Liste todas as consequências físicas e psicológicas do uso excessivo de tecnologias citadas no passo 2 do trecho da página.

**Trecho da página:**
──────
Por ter o meio virtual como principal ferramenta de trabalho, aprendeu desde cedo a lidar com as consequências do consumo de informações. Hoje, sabe separar a vida profissional da pessoal e procura encontrar um equilíbrio. “Eu encontrei esse equilíbrio na prática. Quando acontecia um fato que me deixava triste, eu levava para a terapia e conversava com meu psicólogo sobre isso. Eu faço terapia desde adolescente, é uma coisa que fez parte da minha vida e me ajudou, de certa forma, a separar o que é trabalho e o que é pessoal, o que me faz bem e o que não faz, o que é meu e o que é do outro”, diz.

Durante a pandemia, o distanciamento de familiares e colegas foi o que mais pesou emocionalmente para ela, resultando em crises de ansiedade, que a fizeram voltar a fazer terapia.“O isolamento afetou o meu emocional porque, como eu estava em home office, a conversa que eu tinha com meus colegas de bancada não podia ter mais. Passei por alguns problemas de ansiedade justamente por não ter pessoas com quem eu pudesse compartilhar, ter aquela troca, além do fato de morar sozinha e não ter minha família por perto.”

Para evitar os sentimentos negativos, Michelle procura escolher o tipo de conteúdo a que se expõe. “Eu criei métodos dentro da minha cabeça para filtrar o que eu devo consumir ou não, pois o excesso de informação, de consumo, ainda mais em redes como o Instagram, que passam uma imagem distorcida da realidade da vida das pessoas, pode provocar ansiedade e sentimento de inferioridade”, acrescenta.

Controlar o tempo dentro das redes sociais e aproveitar o momento presente são as estratégias que ela incorpora no dia a dia. “Ter um tempo fora das redes sociais e estabelecer um limite é importante. Por exemplo, quando estou com meus amigos, família, namorado, coloco o celular com a tela para baixo para nem ver as notificações. É preciso entender que você precisa ter um tempo para você e não deixar que a rede social te impeça de viver o presente”, aconselha.


Detox

Os 10 passos do Laboratório Delete-Detox Digital e Uso consciente de Tecnologias para o detox:

1- Utilize o bom senso para que o uso não se torne abuso no cotidiano.
2- Fique atento às consequências físicas (como privação de sono, dores na coluna, problemas de visão) e psicológicas (depressão, ansiedade) devido ao uso excessivo.
3- Dose a prática de uso de tecnologias no cotidiano. Verifique se seu desempenho acadêmico ou no trabalho estão sendo prejudicados.
──────
**Dados do exercício:**
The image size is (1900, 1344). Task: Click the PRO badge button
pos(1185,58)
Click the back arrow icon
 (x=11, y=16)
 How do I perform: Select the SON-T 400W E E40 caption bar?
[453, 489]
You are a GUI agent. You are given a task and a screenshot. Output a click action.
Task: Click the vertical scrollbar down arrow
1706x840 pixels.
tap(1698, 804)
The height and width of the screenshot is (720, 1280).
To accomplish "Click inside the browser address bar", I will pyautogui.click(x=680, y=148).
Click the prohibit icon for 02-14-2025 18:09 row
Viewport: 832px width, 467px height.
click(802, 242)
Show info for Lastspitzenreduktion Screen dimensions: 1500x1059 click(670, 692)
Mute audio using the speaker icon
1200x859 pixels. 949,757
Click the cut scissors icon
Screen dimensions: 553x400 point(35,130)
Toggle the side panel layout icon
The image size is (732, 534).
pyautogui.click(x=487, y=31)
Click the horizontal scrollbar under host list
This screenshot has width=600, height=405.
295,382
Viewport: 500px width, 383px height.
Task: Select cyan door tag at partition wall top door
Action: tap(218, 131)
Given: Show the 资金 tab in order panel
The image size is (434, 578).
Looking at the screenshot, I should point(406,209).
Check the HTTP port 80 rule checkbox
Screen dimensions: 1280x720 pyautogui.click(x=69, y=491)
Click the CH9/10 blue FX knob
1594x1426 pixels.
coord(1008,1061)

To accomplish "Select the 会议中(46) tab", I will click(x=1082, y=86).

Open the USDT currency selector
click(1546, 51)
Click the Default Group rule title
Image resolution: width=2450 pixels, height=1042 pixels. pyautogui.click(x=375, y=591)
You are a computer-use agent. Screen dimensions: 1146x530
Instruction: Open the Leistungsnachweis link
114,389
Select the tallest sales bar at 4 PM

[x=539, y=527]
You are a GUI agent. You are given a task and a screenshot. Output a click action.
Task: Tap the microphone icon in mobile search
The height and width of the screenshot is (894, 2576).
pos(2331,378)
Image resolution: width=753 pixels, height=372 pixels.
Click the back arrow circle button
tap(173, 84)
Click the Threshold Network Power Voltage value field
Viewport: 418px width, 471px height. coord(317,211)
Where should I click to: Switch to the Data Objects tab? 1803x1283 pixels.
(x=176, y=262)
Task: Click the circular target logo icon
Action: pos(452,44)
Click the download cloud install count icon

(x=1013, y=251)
──────
**Resposta escrita:**
- privação de sono
- dores na coluna
- problemas de visão
- depressão
- ansiedade